Assignment 3 Inferential statistics

Assignment 3
Inferential statistics
Please answer the questions in a Word document and submit the completed
assignment by November 29, 2016 via email to Jaime Sebastián:
[email protected]. This assignment is worth 10% of your final grade.
1. You are studying the use of two different substrates for oil sands
remediation. You want to know if these substrates affect the growth of
aspen, for that you measured the height of aspens growing in both
substrates and performed a t-test with the data collected. You manually
calculated your t-value and got a result of 1.834, then you run the following
codes in R (italic):
qt(0.95, 14) = 1.761
qt(0.975, 14) = 2.144
a. What are the null and alternative hypotheses? (1 point)

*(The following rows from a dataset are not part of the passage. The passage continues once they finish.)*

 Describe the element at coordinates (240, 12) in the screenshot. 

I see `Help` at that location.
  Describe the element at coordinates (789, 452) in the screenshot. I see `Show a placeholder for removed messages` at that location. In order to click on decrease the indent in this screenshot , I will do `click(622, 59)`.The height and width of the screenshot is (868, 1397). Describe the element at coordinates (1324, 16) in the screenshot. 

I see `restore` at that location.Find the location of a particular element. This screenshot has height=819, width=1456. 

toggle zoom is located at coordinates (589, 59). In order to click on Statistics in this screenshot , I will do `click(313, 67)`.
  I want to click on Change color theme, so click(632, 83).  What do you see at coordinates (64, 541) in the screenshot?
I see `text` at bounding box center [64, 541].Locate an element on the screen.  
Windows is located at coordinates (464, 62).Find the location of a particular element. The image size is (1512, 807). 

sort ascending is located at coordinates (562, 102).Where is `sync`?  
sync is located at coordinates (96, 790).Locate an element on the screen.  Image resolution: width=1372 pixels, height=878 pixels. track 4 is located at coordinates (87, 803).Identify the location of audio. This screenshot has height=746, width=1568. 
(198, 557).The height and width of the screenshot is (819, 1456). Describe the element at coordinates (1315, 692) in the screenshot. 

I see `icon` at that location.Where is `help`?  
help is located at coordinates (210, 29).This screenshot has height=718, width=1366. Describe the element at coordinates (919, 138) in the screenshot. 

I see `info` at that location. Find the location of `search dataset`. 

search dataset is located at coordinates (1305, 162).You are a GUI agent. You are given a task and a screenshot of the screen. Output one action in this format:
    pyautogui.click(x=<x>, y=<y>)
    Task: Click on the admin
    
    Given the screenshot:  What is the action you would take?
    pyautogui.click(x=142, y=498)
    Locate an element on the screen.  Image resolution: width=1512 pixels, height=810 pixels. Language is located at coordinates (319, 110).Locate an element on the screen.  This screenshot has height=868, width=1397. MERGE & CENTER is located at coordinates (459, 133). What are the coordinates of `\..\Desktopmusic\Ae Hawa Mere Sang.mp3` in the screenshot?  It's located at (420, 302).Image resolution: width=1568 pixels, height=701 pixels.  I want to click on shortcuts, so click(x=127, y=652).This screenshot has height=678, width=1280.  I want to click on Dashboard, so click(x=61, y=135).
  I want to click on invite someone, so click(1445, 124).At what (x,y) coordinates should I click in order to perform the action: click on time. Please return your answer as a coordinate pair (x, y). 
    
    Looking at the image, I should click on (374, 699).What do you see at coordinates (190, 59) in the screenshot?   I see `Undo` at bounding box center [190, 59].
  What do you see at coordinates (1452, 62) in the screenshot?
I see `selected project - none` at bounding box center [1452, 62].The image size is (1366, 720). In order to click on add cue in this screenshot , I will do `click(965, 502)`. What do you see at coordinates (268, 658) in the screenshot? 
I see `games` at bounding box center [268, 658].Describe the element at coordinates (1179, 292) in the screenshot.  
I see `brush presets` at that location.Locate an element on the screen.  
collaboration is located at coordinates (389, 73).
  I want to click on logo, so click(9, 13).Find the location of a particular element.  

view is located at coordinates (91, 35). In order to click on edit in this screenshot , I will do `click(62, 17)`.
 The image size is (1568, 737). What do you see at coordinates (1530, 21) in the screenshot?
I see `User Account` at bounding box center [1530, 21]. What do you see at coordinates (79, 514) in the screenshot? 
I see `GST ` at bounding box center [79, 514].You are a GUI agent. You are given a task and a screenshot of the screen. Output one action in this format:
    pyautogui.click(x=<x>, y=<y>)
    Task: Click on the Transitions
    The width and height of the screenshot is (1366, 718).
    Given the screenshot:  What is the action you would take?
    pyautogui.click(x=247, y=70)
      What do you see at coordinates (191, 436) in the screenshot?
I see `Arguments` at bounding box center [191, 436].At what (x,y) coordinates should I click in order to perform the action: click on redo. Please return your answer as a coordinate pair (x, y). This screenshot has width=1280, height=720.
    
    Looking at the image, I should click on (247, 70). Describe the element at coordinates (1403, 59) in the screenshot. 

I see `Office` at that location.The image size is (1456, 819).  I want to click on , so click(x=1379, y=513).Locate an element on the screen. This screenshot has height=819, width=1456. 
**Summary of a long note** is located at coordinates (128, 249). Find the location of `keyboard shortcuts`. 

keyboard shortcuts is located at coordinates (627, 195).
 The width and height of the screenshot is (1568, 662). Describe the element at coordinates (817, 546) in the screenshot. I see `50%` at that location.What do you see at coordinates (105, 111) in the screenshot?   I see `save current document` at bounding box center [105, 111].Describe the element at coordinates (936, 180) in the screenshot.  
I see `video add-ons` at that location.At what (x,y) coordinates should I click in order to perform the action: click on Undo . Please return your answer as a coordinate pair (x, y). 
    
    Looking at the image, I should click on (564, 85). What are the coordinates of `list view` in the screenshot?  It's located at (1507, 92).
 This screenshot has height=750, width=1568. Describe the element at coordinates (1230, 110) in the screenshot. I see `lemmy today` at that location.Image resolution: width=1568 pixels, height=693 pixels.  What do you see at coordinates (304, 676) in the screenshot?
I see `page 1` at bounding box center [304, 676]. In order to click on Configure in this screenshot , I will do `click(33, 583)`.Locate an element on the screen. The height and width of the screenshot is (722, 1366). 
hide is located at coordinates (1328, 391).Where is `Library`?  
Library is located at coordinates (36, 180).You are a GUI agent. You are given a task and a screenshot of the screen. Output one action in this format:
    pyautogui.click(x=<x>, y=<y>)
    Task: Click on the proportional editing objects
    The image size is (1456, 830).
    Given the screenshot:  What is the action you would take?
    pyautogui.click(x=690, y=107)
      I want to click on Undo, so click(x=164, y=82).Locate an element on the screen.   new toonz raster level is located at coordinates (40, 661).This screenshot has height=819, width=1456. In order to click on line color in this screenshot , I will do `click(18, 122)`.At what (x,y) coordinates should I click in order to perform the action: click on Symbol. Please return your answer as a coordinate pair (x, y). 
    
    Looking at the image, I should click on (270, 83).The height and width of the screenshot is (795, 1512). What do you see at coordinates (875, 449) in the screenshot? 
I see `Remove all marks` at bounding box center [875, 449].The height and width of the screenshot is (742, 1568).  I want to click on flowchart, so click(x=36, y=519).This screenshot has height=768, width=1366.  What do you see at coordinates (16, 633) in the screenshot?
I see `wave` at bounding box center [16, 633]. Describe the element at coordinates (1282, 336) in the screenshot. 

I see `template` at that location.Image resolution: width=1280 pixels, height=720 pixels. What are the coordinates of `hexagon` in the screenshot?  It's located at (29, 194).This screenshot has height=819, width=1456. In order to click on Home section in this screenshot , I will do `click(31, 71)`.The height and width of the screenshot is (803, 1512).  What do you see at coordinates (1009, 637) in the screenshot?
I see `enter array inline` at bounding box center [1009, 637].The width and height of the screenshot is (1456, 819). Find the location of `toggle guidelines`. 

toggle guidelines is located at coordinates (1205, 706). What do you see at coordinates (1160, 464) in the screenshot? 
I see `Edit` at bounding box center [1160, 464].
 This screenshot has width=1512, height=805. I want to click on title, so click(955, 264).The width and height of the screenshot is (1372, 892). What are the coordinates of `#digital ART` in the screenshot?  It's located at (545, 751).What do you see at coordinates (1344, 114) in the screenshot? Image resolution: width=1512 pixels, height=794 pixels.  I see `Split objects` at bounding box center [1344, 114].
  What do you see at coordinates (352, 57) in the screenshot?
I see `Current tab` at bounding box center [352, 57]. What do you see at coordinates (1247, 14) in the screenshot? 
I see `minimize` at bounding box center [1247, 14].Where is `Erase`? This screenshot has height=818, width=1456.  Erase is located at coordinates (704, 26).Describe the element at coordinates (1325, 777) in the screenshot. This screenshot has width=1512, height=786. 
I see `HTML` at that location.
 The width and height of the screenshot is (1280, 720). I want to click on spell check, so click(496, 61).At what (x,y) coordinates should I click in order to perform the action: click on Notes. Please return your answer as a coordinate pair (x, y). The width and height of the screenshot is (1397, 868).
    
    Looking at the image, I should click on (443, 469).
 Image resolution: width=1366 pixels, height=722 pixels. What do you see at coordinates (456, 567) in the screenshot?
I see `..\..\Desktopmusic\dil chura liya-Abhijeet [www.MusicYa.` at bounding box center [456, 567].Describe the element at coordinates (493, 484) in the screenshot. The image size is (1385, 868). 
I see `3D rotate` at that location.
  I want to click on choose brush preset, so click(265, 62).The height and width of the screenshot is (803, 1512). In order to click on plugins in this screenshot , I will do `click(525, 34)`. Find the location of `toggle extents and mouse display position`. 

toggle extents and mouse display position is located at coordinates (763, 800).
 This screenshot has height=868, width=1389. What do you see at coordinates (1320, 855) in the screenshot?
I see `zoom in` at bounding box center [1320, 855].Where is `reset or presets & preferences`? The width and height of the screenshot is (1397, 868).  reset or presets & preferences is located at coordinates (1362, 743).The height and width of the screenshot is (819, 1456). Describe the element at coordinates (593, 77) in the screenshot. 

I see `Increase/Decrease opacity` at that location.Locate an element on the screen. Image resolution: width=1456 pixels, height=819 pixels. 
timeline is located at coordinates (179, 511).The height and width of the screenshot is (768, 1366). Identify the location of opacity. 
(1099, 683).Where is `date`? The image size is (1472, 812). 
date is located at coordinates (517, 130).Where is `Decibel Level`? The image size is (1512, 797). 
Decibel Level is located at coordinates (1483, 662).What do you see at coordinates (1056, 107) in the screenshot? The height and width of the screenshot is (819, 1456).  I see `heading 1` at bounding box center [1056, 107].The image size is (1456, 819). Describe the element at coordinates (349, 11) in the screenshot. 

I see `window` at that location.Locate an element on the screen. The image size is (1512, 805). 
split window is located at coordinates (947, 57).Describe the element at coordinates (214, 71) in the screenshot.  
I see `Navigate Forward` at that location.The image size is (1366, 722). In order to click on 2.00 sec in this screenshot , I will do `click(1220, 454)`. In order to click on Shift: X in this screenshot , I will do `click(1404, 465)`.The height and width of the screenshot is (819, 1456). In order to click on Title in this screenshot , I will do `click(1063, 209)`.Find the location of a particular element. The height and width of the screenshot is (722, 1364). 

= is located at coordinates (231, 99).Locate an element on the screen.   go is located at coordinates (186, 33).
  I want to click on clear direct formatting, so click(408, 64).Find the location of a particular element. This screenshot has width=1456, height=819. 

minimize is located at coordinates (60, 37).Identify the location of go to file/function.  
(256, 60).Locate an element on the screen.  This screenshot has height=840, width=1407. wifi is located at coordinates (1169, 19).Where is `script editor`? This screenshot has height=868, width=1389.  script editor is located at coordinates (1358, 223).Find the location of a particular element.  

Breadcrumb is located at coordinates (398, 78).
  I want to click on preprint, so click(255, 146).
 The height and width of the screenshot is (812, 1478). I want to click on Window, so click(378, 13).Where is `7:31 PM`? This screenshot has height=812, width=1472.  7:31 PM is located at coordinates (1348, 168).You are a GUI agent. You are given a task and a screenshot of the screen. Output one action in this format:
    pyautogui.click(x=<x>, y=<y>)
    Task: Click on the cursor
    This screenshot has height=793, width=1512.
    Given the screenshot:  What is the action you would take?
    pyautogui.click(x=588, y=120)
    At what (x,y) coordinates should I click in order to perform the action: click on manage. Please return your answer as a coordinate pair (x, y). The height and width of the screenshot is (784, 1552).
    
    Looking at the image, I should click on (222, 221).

b. Is the t-test one or two sided? With one or two samples? Why? (1
point)
c. Is aspen growth in these substrates significantly different? If it is, with
what level of confidence? (1 point)
2. Explain the difference between type I and II errors. Give an example where
one of the errors is preferred over the other one and explain why. (2 points)
3. In the macroinvertebrate study in the first assignment we wanted to know if
the introduction of rainbow trout affects macroinvertebrate density in water
bodies in Alberta. After the visual exploration, we performed an ANOVA and
this was the result. Explain what the numbers in the red circles mean. (2
points)
4. Why should we adjust when making multiple inferences? Mention one
method to do it. (1 point)
5. After the first result of the substrate study in the first question we wanted to
further explore the effect of both substrates under different moisture
conditions. Looking at the interaction plot below, what conclusions can you
make about the use of these substrates under different moisture conditions?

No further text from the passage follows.